The HR Expert-Generalist

AdobeStock_91768118In one of my regular recent blog reads, The HR Capitalist Kris Dunn, recently wrote about how Warren Buffet’s most trusted business partner, Charlie Munger, attributes his success managing Berkshire Hatheway’s stock market portfolio by “knowing a little about everything.”  Basically, being a generalist.

Here is the article about Munger from The Hustle.

Dunn, being an HR Blogger, of course related Munger’s successful philosophy to the HR Generalist function compared to the HR Specialist.

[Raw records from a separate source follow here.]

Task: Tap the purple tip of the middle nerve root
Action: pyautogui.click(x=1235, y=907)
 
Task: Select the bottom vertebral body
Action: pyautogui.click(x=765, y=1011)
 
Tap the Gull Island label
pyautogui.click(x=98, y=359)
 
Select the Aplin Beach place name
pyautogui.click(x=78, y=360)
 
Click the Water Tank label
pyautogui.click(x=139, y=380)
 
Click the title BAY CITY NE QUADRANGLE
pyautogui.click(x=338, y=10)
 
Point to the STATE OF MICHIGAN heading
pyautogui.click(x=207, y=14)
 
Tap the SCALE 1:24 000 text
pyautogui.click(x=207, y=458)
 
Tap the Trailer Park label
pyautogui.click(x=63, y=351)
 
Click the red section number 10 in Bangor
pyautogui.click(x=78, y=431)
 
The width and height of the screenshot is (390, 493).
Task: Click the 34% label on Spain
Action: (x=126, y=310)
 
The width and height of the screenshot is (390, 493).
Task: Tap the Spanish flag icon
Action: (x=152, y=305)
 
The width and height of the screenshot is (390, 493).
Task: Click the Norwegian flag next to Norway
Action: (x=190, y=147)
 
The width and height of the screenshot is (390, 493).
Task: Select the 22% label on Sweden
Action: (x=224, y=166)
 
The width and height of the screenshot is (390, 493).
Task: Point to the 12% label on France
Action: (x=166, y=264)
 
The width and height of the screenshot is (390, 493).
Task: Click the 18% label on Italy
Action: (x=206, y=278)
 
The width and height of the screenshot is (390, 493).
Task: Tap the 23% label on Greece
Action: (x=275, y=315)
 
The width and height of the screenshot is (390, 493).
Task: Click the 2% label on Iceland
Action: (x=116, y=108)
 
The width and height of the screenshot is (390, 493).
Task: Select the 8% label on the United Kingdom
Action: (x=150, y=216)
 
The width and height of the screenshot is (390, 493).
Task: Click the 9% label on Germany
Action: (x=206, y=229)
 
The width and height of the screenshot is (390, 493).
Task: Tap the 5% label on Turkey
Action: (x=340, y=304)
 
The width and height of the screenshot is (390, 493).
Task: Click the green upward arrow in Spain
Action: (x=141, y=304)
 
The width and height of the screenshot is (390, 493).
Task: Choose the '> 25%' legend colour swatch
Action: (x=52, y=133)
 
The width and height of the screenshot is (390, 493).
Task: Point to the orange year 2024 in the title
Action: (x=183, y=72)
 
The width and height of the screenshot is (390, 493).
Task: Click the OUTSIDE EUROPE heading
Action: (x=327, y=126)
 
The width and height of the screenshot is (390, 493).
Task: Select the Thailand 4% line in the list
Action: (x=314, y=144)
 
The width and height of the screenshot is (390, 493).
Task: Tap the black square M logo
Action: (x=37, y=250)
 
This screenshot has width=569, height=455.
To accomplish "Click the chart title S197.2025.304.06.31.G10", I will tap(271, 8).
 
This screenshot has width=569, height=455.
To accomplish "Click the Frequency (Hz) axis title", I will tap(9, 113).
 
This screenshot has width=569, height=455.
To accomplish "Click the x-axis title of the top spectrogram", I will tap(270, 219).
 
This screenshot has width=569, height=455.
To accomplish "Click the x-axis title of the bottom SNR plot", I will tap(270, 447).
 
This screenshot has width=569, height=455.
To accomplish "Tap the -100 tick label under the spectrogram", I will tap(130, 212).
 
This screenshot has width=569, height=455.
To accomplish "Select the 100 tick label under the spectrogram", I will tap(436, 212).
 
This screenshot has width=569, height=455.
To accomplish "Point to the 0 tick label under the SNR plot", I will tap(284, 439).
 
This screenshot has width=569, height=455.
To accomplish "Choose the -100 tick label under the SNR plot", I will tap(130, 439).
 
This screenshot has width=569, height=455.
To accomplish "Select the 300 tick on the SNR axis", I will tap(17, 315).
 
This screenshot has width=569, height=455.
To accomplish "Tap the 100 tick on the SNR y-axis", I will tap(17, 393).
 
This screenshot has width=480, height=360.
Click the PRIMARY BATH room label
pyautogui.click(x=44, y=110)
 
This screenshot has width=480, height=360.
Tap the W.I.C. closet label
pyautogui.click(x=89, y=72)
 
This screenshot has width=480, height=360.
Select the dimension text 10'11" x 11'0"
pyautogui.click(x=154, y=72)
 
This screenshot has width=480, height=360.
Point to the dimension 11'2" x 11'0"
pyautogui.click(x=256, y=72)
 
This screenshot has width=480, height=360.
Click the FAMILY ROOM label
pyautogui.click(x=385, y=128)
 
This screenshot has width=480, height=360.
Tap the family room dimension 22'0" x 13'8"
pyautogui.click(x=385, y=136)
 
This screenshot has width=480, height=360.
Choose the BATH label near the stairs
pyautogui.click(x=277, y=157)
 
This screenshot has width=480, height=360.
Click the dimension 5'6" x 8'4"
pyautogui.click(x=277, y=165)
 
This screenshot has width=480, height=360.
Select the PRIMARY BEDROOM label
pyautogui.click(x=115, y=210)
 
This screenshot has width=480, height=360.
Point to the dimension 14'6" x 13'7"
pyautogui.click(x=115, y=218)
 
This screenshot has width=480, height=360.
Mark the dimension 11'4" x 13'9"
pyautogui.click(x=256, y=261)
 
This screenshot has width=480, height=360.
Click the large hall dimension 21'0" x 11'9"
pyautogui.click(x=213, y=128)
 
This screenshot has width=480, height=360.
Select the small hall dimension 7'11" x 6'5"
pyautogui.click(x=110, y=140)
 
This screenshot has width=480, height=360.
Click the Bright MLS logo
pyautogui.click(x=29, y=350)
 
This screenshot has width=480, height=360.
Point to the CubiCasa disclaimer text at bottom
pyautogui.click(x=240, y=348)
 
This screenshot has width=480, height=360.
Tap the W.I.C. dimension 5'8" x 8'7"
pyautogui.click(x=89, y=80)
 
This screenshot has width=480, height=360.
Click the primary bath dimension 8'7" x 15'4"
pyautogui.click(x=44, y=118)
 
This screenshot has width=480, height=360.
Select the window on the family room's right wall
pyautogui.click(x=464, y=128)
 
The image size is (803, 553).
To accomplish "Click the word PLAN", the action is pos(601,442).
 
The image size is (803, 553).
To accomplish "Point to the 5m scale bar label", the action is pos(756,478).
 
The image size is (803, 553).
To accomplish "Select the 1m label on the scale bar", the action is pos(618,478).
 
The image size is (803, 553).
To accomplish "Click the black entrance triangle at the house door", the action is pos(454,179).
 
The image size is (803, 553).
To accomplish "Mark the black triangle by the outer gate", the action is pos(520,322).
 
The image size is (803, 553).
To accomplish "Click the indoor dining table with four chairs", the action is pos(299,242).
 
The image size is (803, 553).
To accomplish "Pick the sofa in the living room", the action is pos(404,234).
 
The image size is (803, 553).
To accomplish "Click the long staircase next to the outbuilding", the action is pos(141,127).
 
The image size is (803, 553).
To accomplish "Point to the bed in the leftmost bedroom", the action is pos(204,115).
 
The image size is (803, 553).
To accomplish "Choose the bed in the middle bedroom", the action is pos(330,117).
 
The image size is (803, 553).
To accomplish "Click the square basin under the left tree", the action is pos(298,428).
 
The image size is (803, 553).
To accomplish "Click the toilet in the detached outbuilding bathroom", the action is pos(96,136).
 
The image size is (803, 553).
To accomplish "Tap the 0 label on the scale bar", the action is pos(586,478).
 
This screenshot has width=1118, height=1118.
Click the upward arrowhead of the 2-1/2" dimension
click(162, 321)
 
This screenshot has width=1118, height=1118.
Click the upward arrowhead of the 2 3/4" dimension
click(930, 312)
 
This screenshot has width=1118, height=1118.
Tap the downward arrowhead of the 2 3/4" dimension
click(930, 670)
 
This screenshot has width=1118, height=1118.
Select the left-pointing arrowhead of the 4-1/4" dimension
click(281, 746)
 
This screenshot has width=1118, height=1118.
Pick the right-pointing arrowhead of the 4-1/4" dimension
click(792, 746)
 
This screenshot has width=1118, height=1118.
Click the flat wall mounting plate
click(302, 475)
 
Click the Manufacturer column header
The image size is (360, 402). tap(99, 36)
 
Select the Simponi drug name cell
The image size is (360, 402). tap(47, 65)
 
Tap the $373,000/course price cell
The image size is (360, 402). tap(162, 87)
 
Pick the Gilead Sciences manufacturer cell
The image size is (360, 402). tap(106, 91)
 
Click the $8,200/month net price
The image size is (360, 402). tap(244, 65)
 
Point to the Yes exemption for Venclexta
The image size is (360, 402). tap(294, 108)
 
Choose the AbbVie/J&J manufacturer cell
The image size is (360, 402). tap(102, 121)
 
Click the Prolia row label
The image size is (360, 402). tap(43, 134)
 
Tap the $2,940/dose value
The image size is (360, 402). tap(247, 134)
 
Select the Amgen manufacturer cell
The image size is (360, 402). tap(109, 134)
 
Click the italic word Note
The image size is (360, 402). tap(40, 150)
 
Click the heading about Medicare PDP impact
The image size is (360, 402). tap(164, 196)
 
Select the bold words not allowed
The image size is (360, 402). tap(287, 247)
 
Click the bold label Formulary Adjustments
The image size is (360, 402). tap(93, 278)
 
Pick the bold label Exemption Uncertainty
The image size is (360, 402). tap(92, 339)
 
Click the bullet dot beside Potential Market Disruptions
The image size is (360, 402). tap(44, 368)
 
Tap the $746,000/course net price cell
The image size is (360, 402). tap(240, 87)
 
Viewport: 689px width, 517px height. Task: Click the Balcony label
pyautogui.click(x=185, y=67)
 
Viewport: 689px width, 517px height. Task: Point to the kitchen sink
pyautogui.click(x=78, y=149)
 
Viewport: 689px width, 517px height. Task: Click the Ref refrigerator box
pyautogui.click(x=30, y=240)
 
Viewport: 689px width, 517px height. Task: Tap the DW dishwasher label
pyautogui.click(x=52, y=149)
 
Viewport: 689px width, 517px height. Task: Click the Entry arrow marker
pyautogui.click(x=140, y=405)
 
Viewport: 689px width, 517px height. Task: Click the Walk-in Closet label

Dunn’s definition of an HR Generalist is the following:

HR Generalist – a HR pro at any level who is in charge of a client group of employees -meaning they provide HR services to a location, a business unit, a functional area or geographical area.  As part of this role, they provide counsel, service and insight across the HR Body of Knowledge – comp, benefits, recruiting, employee relations, legal, etc.

An HR Generalist can exist at the individual contributor level or manage people, as well as exist at the HR Rep, HR Manager, Director, VP and CHRO level.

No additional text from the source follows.